Page »
· · · · · · ·
Now, racism was very much alive in Hollywood, in 1987. Shawn McLemore, as Hammond, seems to be in over his head as the sole black kid at camp. While everyone else just gets to be a child, McLemore must have been given the task of representing ALL black American youths. According to 80’s films, all black people were entertainers back then, and McLemore fit the bill. Hammond even gets to MC the talent show, and school all the campers in old-timey, beat-box hippity hop. 



Either Hammond, or Shawn, must have been late of a Connecticut boarding school, because his raps are slightly peppered with hints of a classical education. This is evidenced by rhymes such as…

“Friends, Romans, and countrymen too, there’s a little something I’ve got for you.”


“This group of guys have been working for a long time, I think you’re gonna find them, fine as wine.”

I can’t say for sure if the director was a racist or not, but it’s obvious he was raised in mainland China, the dark jungles of South America, or Manhattan. – the three most likely places on earth where one can thrive without ever encountering actual black people. Possibly, all the man knew of them was based on the first season of Different Strokes, which isn’t a bad place to start, at least. I imagine Shawn’s first conversation with his unworldly director went something like…

“Shawn, real quick. I wanna talk to you about your character.”
· · · · · · ·
Given material »
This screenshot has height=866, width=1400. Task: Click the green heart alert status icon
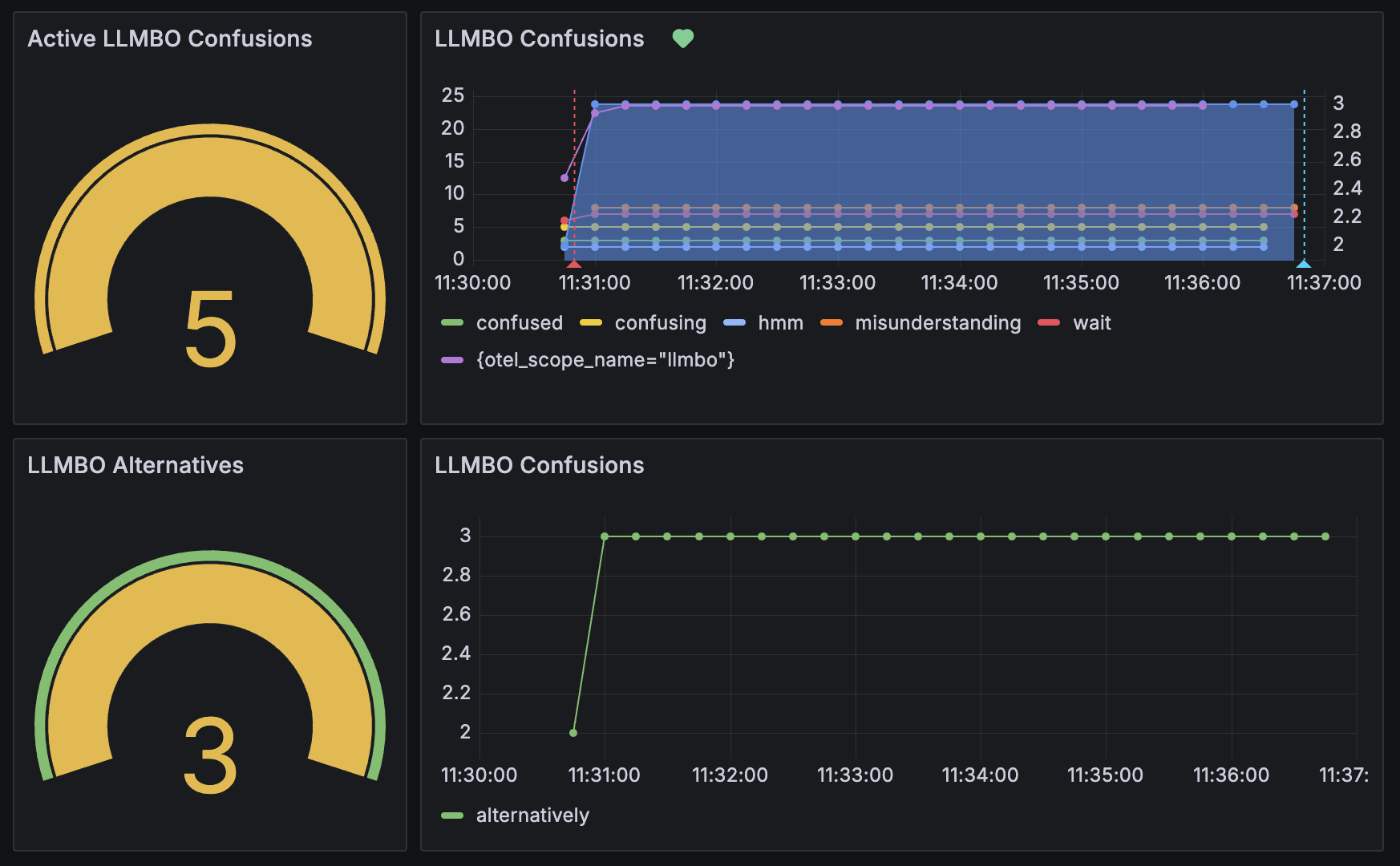coord(682,38)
· · · · · · ·
Task directions » In the film commentary, what event does Hammond get to MC?

Correct output » The talent show.